For clients in this space, the need to manage the collection and storage of personal and sensitive data, creates a strong demand for talent that can engineer, build and support strong products and IT infrastructures that are designed to effectively reduce the risk of data breach and identity theft.
Cyber security or IT security refers to the effective management and protection of data while ensuring and maintaining its integrity. When a customer makes a payment at either a virtual or physical point of sale, the transaction must be reliable and secure. The customer must be confident that his/her personal details are not going to be shared or otherwise compromised. The risks associated with a breach of individual personal data are devastating for the customer concerned, but as evidenced in the recent cases involving Target, Home Depot and Staples, companies that suffer a massive data breach involving millions of compromised card customers, can have crippling reputational and financial costs for the retailers, the issuers, the networks and the acquirers.
Alternatives to storing data on a card or within a mobile device often leads to exploring cloud base solutions, and the rising exploration of tokenization and host card emulation (HCE). The quest for a more secure means of payment transaction began many years ago with the shift from a mag stripe to EMV and in many cases, the absence of chip and pin compliance stalls the progress and introduction of newer technologies that are dependent on the acceptance vehicles that an EMV environment promotes. The cost for a merchant to update POS devices and systems can be costly and change can be slow and cumbersome to implement as a result.
Cyber currencies, are increasingly entering the mainstream and are slowly beginning to shed their former reputation and association with unscrupulous money laundering and crime. But as more and more merchants sign up to accept these alternate currencies, and as consumers become more receptive to the idea (there are now more than 250 Bitcoin ATMs worldwide), regulation, compliance and fraud prevention strategies must be considered. Despite the fact that today, cyber currency and other emerging payment disruptors are not required to comply with money laundering regulations and largely operate beyond the governance of central banks, as the currencies and technologies enter mainstream markets and as acceptance increases, we would predict that regulation, compliance, risk management and internal governance and controls will become a necessity and these emerging disruptors will need to look at their own internal talent in order to build out capabilities in these areas.

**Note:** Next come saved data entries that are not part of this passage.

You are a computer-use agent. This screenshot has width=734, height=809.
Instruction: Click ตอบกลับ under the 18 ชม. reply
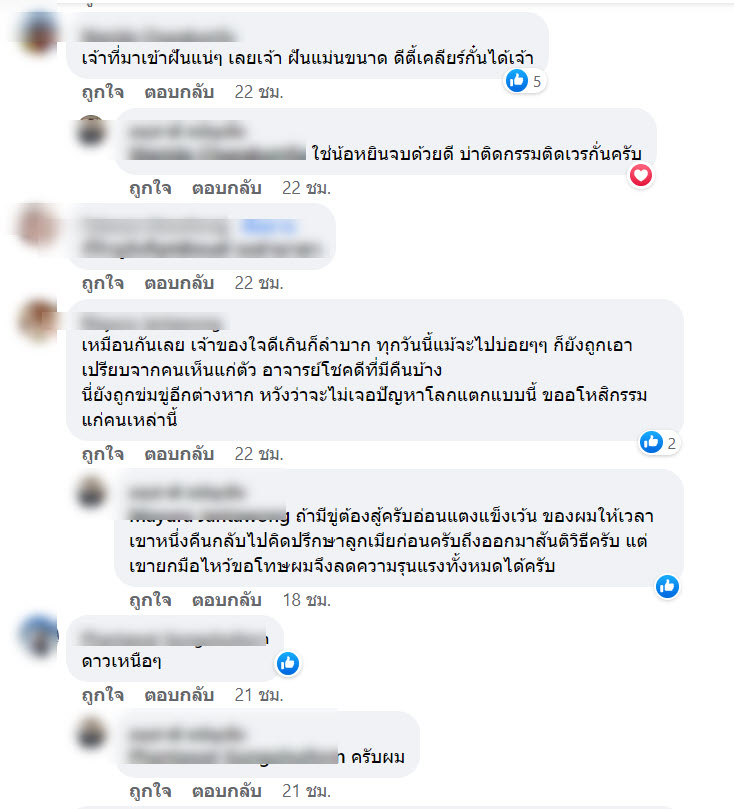(226, 600)
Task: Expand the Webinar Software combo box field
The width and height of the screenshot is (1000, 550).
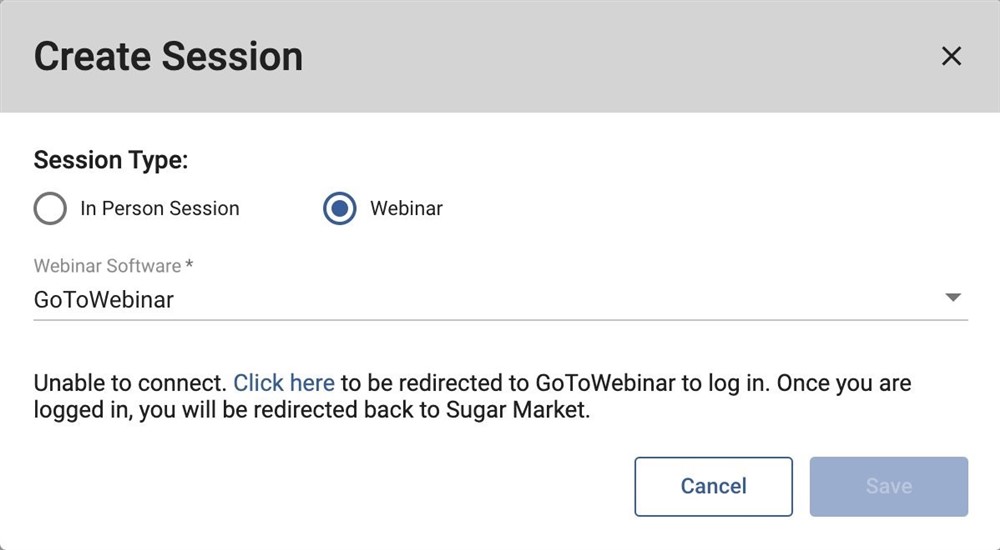Action: 500,299
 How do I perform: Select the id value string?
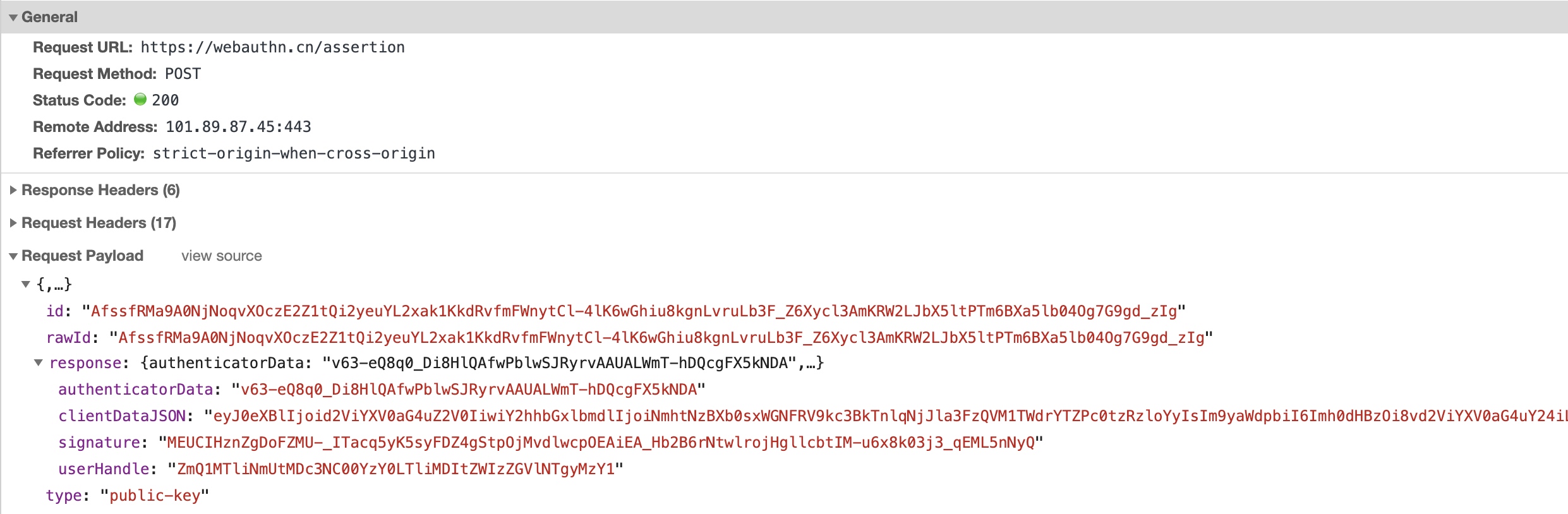pyautogui.click(x=634, y=311)
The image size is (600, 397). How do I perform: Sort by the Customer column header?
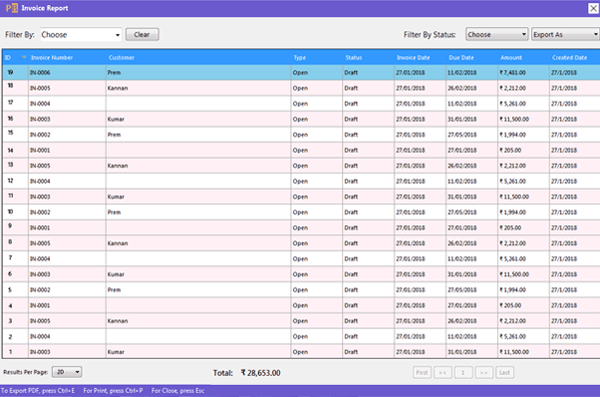pyautogui.click(x=121, y=57)
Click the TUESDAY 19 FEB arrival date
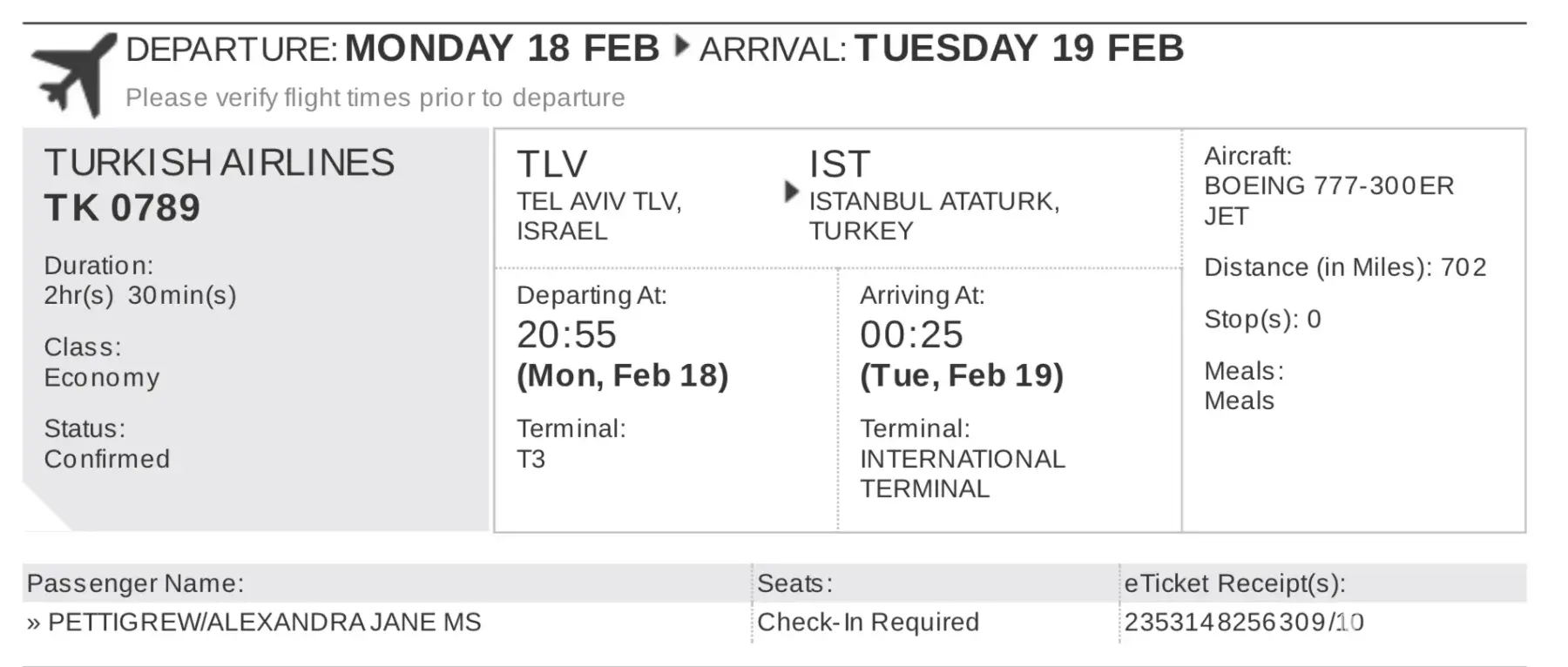The width and height of the screenshot is (1568, 667). (x=1018, y=49)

Aside from a clear need to hire strong technologically minded and innovative product engineers to drive and support the ways consumers are beginning to pay, clients clearly need to ramp up in the functional areas of security, fraud, identity management, data storage and customer authentication. For example, the recently introduced ApplePay, uses biometrics as a security measure, as users must touch a fingerprint sensor to approve a transaction. Voice recognition has also been around for years enabling simple functional commands, and perhaps in the future we will be able to pay a bill, or make a payment, by simply talking into a device, but how those transactions are verified, supported and protected against fraudsters requires access to some of the brightest and sharpest talent to develop stringent risk mitigation strategies and compliance or regulatory standards that protect both the consumer, the merchant and the payment provider.